(Records drawn from a dataset)

══════════════════════════════

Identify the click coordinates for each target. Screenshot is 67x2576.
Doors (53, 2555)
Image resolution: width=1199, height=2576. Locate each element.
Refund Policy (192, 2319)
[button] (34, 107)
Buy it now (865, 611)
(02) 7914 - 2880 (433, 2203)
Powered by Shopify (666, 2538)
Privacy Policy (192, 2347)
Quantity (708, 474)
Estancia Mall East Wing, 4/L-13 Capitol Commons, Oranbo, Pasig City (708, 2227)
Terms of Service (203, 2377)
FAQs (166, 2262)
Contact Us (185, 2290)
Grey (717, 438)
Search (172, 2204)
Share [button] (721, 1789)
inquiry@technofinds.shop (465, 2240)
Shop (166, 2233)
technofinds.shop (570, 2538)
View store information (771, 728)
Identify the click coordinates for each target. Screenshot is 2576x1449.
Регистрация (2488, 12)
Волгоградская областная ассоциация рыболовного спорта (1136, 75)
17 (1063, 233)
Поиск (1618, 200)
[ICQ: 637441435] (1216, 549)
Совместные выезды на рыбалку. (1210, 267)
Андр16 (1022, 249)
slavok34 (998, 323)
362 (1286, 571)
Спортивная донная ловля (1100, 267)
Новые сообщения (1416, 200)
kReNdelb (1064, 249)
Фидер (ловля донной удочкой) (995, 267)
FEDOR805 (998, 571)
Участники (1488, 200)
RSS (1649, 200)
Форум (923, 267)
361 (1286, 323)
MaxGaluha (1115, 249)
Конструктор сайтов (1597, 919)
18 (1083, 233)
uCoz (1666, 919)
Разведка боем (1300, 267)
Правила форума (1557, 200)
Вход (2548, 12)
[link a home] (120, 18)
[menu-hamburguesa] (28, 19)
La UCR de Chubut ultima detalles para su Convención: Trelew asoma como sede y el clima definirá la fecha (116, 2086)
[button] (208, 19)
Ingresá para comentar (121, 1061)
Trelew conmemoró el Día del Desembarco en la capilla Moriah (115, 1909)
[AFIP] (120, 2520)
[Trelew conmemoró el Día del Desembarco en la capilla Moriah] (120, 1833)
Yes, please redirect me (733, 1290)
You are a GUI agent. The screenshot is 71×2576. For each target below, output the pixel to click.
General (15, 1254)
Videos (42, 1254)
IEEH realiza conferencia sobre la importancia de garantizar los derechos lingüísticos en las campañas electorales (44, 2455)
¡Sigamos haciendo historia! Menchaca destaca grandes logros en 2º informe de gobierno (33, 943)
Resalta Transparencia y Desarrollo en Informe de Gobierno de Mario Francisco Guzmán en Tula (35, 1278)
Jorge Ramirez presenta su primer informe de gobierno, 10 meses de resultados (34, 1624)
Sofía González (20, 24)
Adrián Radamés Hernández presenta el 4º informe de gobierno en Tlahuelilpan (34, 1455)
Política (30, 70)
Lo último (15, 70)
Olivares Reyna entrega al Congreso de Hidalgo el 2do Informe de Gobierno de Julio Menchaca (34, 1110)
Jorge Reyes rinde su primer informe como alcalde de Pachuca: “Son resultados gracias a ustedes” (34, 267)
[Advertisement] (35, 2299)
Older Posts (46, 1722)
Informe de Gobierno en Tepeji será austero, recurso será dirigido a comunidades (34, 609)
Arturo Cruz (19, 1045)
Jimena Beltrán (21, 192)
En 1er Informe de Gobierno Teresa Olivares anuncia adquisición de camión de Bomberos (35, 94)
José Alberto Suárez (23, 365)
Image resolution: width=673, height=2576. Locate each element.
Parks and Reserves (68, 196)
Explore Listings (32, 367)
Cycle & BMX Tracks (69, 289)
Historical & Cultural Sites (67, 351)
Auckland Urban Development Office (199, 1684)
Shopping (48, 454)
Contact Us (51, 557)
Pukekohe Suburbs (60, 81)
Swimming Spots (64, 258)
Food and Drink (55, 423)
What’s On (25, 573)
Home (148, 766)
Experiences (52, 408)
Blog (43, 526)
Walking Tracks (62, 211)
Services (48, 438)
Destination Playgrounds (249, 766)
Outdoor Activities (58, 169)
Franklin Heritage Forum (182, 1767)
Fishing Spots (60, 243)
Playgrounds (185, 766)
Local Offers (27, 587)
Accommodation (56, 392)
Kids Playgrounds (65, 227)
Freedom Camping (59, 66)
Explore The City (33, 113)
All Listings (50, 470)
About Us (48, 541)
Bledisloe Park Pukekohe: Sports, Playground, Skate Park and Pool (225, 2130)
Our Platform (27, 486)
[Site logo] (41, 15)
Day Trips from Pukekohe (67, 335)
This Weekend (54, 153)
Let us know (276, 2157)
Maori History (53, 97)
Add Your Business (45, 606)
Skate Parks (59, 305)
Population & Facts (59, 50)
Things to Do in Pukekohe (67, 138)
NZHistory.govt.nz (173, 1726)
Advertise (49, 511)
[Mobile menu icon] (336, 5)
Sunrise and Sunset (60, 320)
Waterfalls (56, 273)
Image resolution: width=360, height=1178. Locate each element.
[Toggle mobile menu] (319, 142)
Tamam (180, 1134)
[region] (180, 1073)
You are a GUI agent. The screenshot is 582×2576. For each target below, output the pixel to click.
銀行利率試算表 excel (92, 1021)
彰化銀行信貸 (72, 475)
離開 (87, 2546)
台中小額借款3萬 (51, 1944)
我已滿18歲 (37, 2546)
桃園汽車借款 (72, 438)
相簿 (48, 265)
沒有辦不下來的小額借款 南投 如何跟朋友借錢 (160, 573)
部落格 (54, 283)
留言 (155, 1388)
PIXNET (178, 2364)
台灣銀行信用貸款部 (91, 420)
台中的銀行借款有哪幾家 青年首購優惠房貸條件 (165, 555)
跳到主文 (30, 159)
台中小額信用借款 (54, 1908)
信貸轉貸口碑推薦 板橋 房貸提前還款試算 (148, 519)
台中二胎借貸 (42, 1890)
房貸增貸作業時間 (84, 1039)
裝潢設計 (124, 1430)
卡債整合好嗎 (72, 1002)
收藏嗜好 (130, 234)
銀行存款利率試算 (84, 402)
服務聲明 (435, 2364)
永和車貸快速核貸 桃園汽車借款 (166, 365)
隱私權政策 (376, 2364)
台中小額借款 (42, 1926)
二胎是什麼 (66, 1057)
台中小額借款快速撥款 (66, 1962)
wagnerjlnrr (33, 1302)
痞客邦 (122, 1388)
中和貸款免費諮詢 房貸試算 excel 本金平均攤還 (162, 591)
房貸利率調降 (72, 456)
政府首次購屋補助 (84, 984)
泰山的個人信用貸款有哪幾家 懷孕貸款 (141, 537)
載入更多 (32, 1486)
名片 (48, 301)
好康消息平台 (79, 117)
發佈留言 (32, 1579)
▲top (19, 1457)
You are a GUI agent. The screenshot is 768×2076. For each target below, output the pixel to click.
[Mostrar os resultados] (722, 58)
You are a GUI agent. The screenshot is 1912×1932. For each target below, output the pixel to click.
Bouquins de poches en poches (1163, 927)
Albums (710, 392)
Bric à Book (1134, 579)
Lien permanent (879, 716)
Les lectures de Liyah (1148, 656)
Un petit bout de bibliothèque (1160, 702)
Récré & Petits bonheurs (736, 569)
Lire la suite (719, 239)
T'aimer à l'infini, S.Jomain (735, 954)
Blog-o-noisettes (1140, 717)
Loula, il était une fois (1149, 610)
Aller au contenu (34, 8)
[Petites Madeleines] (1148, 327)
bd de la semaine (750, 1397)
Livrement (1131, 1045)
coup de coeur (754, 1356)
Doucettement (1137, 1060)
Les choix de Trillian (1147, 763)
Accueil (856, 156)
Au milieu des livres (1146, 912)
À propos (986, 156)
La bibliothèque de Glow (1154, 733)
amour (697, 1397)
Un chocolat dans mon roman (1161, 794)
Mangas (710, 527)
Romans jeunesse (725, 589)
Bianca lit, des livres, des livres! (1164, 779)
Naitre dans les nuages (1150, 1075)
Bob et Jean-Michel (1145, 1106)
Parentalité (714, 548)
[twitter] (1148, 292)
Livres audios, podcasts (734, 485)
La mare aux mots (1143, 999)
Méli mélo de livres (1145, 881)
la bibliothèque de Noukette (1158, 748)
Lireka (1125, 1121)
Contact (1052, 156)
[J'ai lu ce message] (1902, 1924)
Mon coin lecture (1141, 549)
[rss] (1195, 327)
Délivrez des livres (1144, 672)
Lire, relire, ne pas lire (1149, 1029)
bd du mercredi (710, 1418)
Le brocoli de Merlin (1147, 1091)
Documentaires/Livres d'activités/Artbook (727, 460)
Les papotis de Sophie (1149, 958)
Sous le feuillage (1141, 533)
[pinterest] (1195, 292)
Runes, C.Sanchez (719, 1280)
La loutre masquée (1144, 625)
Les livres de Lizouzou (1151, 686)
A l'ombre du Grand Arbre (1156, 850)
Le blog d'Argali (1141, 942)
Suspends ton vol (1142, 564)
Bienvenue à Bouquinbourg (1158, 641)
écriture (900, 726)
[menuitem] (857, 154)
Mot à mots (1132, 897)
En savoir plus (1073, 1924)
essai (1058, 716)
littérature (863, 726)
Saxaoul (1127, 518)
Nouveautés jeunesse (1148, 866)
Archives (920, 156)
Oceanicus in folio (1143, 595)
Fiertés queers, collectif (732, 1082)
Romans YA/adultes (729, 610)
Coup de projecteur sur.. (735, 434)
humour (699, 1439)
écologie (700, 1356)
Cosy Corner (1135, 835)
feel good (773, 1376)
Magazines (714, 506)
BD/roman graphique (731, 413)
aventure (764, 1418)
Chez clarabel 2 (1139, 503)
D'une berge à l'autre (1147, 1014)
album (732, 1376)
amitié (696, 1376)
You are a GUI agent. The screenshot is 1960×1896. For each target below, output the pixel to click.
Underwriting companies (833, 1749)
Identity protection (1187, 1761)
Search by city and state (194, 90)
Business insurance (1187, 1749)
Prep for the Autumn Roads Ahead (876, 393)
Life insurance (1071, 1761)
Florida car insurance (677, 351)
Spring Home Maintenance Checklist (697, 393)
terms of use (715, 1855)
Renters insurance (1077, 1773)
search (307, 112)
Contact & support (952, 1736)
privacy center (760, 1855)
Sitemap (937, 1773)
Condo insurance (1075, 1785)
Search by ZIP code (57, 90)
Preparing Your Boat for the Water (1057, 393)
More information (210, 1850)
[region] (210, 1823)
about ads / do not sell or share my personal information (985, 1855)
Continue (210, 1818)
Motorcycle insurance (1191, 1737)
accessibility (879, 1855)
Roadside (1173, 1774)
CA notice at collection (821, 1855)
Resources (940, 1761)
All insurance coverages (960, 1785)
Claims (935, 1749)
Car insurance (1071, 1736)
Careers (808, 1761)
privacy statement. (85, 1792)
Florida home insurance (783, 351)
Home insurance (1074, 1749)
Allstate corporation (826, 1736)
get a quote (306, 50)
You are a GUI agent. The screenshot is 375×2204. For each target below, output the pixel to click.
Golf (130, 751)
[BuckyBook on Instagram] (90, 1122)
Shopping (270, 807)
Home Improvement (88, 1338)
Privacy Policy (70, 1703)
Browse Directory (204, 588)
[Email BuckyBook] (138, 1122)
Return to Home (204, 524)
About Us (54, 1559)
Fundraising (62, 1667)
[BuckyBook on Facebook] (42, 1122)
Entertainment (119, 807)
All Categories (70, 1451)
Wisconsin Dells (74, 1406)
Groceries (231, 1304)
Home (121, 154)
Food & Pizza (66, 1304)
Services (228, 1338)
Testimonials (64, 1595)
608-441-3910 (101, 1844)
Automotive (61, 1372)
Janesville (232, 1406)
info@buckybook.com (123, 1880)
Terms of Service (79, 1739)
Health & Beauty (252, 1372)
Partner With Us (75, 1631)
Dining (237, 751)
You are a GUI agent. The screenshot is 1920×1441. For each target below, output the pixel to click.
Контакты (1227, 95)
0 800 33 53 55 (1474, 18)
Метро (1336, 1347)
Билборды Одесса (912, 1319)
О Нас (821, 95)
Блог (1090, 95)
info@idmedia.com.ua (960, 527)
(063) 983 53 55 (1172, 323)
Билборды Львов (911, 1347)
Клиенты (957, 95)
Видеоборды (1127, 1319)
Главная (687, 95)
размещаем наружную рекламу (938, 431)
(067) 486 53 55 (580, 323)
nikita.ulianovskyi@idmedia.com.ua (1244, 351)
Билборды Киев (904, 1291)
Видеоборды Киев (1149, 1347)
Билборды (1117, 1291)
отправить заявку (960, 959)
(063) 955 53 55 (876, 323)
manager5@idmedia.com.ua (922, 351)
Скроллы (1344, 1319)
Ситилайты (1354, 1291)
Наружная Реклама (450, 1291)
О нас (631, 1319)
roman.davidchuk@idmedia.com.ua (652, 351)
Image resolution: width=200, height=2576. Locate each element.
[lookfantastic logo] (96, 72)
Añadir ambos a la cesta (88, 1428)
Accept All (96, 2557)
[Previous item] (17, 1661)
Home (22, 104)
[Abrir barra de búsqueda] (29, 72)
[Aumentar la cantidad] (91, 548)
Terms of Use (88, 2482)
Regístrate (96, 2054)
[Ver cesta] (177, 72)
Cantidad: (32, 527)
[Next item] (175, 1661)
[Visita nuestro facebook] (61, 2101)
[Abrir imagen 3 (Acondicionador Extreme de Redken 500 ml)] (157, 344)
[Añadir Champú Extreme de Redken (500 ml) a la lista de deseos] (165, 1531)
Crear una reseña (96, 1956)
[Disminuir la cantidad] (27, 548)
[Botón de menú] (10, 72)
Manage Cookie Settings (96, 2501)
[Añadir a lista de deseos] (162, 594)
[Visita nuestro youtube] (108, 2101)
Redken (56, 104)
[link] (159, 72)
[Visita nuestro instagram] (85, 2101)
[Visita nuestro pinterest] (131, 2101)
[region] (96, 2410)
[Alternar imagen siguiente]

══════════════════════════════

# Task item
Output the lines of the records above exactly as they appear, from the line containing "(063) 983 53 55 (1172, 323)" through the line containing "Видеоборды Киев (1149, 1347)".

# Solution for this exercise
(063) 983 53 55 (1172, 323)
Билборды Львов (911, 1347)
Клиенты (957, 95)
Видеоборды (1127, 1319)
Главная (687, 95)
размещаем наружную рекламу (938, 431)
(067) 486 53 55 (580, 323)
nikita.ulianovskyi@idmedia.com.ua (1244, 351)
Билборды Киев (904, 1291)
Видеоборды Киев (1149, 1347)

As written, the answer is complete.